Task requirements » Below are the lines to check; count those holding the string "computer" and give only the number.

* * * * * * * * *

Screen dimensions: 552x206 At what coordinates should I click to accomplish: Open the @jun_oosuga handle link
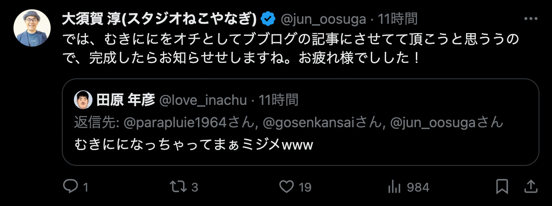pyautogui.click(x=323, y=19)
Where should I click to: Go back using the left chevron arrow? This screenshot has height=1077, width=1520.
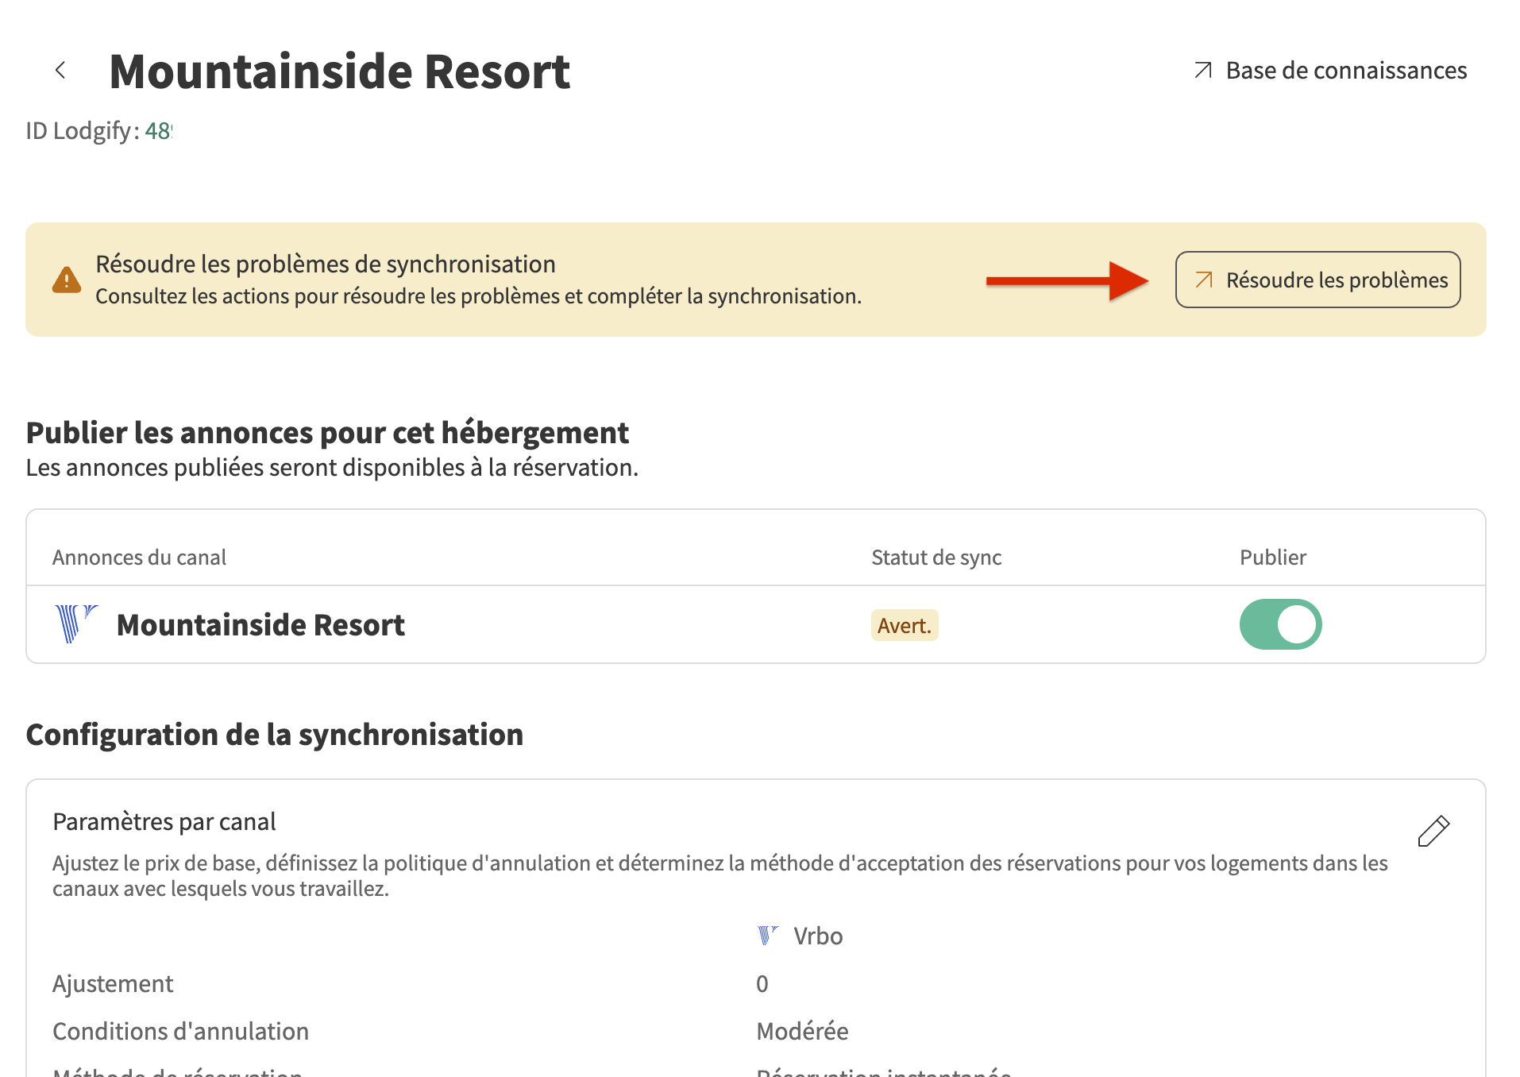60,71
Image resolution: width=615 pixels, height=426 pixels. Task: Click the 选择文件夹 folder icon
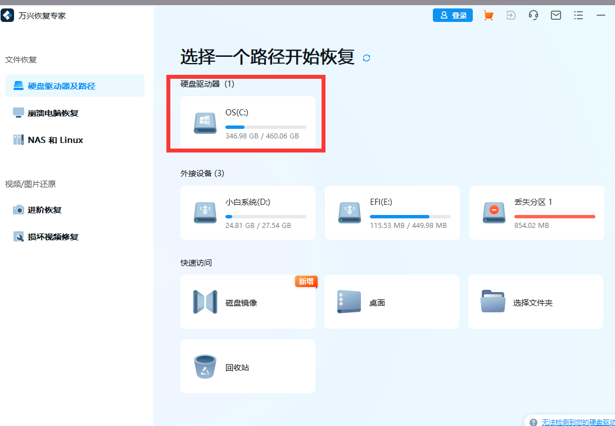(x=493, y=302)
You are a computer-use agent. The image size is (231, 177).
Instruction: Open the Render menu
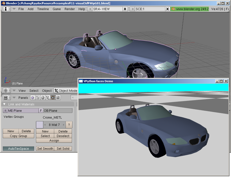click(x=70, y=9)
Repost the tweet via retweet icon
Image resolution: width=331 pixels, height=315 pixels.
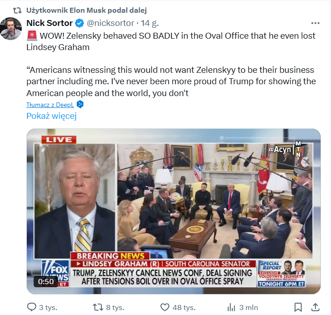[x=98, y=307]
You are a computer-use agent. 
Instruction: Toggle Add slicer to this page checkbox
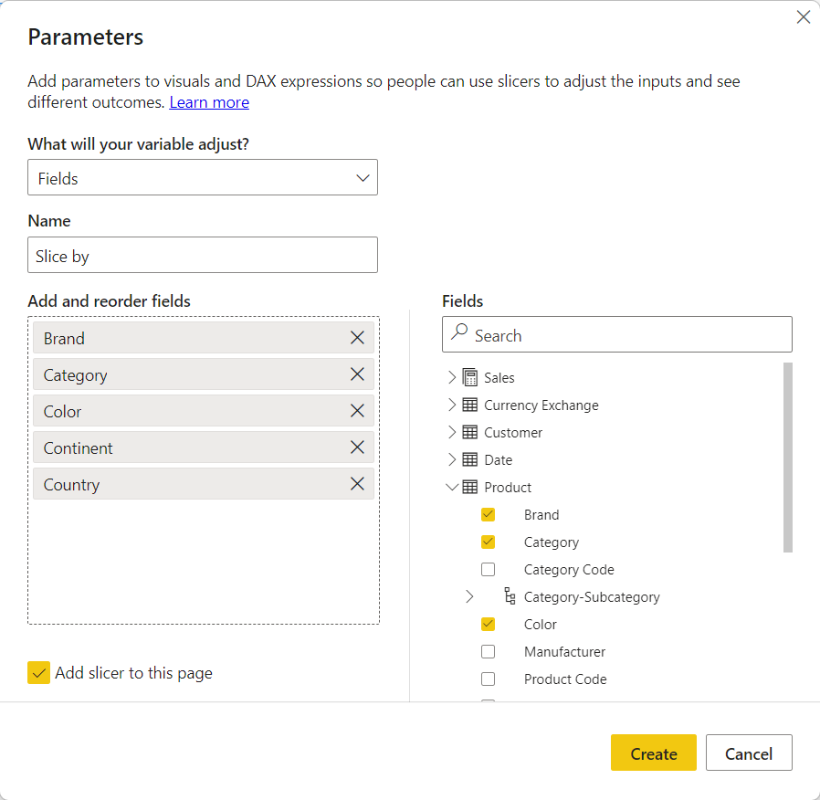point(39,673)
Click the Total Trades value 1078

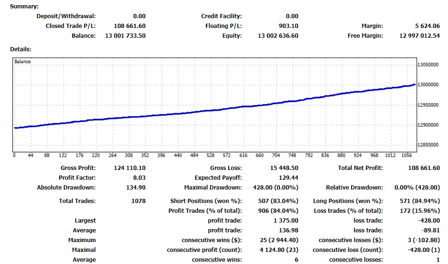[138, 201]
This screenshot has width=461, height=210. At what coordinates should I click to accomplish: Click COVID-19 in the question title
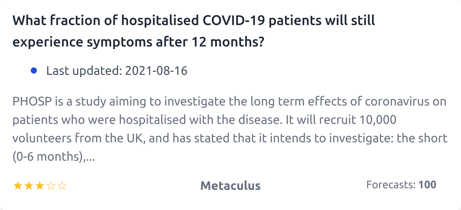tap(234, 20)
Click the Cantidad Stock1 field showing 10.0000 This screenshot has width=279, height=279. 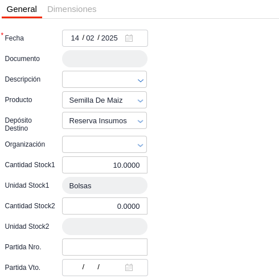click(x=105, y=165)
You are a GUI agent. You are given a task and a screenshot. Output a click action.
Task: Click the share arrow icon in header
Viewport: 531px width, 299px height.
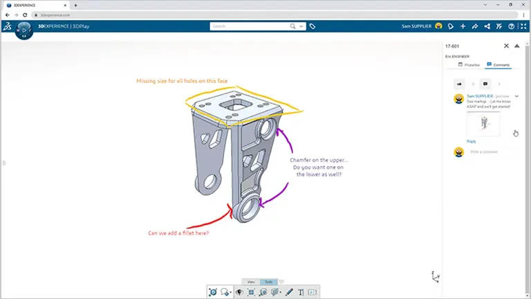pos(475,26)
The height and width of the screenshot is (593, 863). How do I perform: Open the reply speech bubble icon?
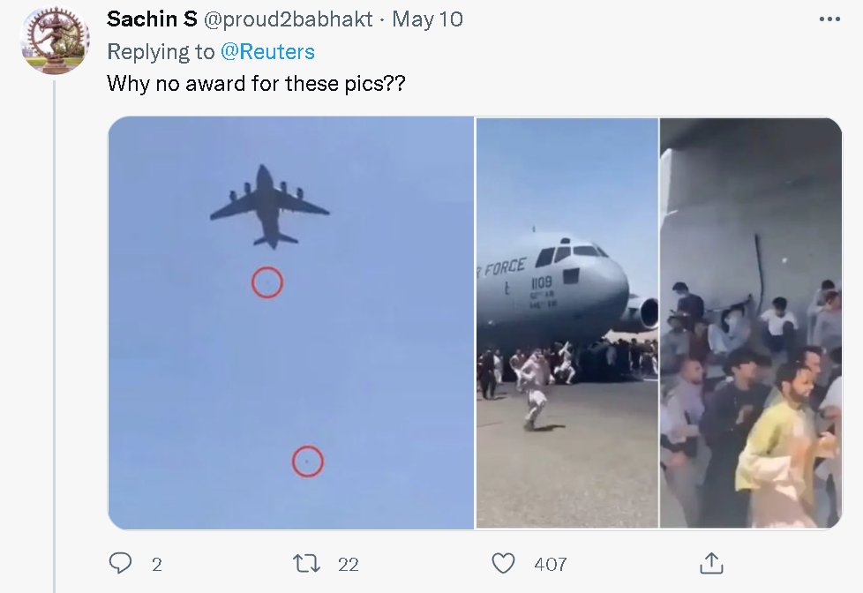tap(120, 564)
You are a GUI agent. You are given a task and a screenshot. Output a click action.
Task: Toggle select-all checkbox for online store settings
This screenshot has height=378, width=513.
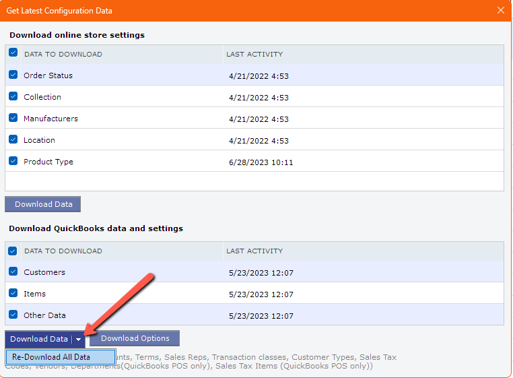13,53
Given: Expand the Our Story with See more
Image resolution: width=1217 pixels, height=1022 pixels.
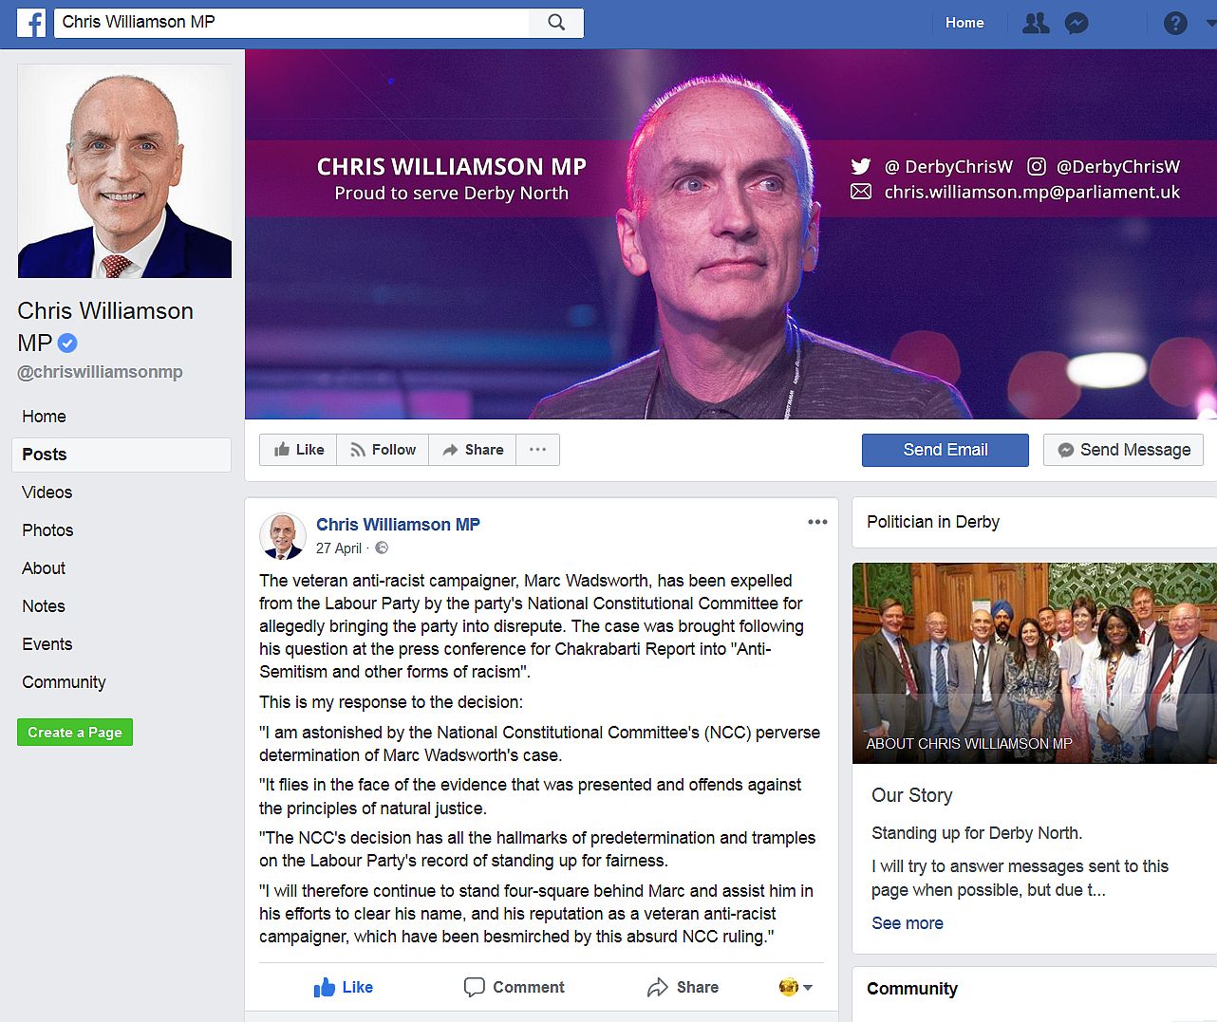Looking at the screenshot, I should 908,923.
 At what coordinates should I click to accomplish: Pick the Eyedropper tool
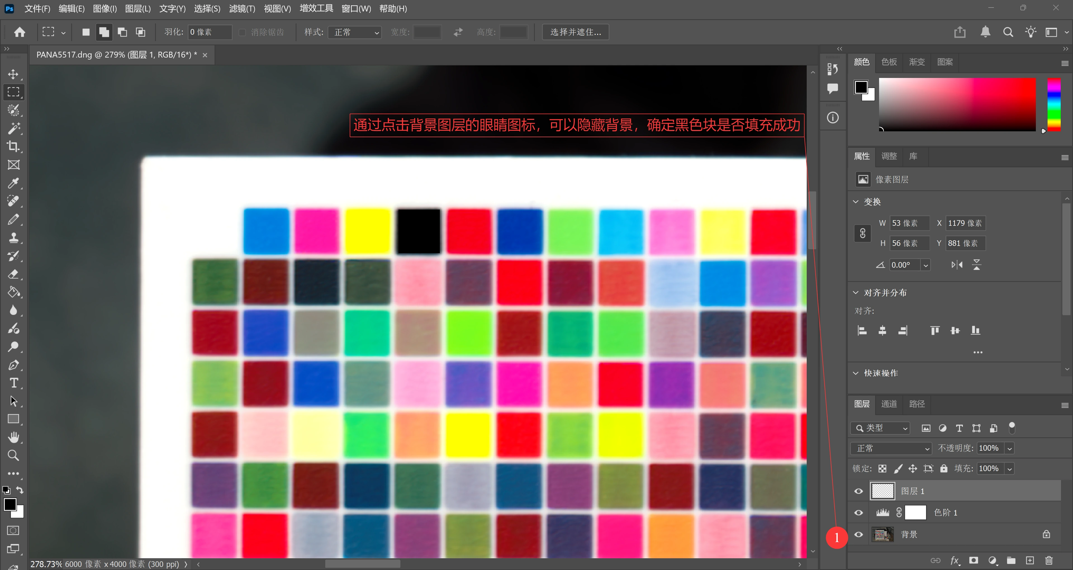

* * * * * * * * *

Task result » 2